Un tendre amour doit avoir l'avantage

sur un rang éclatant,

le plus glorieux hommage

est celuy d'un cœur constant.

 

DORIS

Quelque fois un mortel me jure  

qu'il est touché du pouvoir de mes yeux;

si j'en étois bien sûre,

je le préfererois aux dieux.

THÉTIS

Et quel est cét amant ? l'amitié vous engage

à me laisser entrer dans un secret si doux.

DORIS

Pélée a pris des soins... Vous changez de visage ?

Pourquoy vous troublez-vous ?

THÉTIS

J'ignorois qu'il fût dans vos chaînes,

avec bien du mystere il a conduit ses feux.

 

DORIS

L'amour discret cache ses peines,  

à l'objet même de ses vœux.

 

 

Mais je voy Mercure descendre,  

je croy que sans témoins vous le voulez entendre.

 

Doris, Cidippe ->

 

Scène troisième

Thétis, Mercure.

<- Mercure

 

MERCURE

Jupiter attiré par vos divins appas  

va paroître icy bas.

Quand Neptune vous rend les armes,

ce triomphe pour vous est trop peu glorieux;

l'amour devoit à tant de charmes

la conquête d'un dieu maître des autres dieux.

THÉTIS

Je sçay que Jupiter tient tout sous son empire,

 

 

que les dieux révèrent ses loix;  

Mercure, on n'a rien à me dire

sur le respect que je luy dois.

 

Mercure ->

 

Scène quatrième

Thétis.

 

 

Tristes honneurs, gloire cruelle,    

ah ! que vous me gênez !

Tristes honneurs, gloire cruelle,

pourquoy m'êtes-vous destinez ?

Mon amant n'est qu'un infidelle !

Dieux ! quel trouble saisit tous mes sens étonnéz

le perfide trahit une flame si belle !

Hélas ! mes jours infortunez

vont couler dans l'horreur d'une peine éternelle.

S

 

Tristes honneurs, gloire cruelle,  

pourquoy m'êtes-vous destinez ?

Vous qu'en ces lieux l'amour appelle,

retournez dans le ciel que vous abandonnez,

laissez-moy m'occuper de ma douleur mortelle;

à de trop justes pleurs mes yeux sont condamnez.

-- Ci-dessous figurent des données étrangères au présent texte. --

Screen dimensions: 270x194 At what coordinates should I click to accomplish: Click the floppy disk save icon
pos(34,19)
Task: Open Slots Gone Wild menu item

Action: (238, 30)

Tristes honneurs, gloire cruelle,

pourquoy m êtes-vous destinez ?

 

Scène cinquième

Thétis, Pélée.

<- Pélée

 

PÉLÉE

Enfin je vous revoy, quel bonheur pour ma flame !  

Que ces moments me semblent doux !

THÉTIS

Allez chercher Doris, elle a touché vôtre ame,

je sçay que vôtre cœur se partage entre nous.

PÉLÉE

Ô ciel ! que vous entens-je dire ?

Quoy ? lorsqu'à vôtre hymen vous souffrez que j'aspire...

THÉTIS

Non, ingrat, non perfide, il n'y faut plus penser,

mon hymen t'eût comblé de gloire,

mais il te plaît d'y renoncer

par une trahison si noire.

Non, ingrat, non perfide, il n'y faut plus penser.

PÉLÉE

Ah ! quels noms pleins d'horreur me faites vous entendre ?

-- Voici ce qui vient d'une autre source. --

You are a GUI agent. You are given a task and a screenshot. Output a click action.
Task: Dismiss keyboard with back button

Quel traitement, grands dieux ! et l'amour le plus tendre

peut-il se l'être attiré ?

THÉTIS

Ton crime est trop assûré,

tu ne sçaurois t'en defendre.

En vain des plus grands dieux j'avois touché le cœur,

je te sacrifiois leur majesté suprême,

et j'eusse encor voulu que Jupiter luy-même

eût eu plus de grandeur.

Tu me fais cependant la plus cruelle injure,

tu brûles pour d'autres appas;

quel destin est le mien ? hélas !

C'est le sort d'une ardeur trop fidelle et trop pure

de trouver toûjours des ingrats.

PÉLÉE

Le croyezs-vous, belle déesse ?

Quoy? vous m'aimez, et de vôtre tendresse

j'ignorerois le prix ?

Quoy ? vous m'aimez, et j'aimerois Doris ?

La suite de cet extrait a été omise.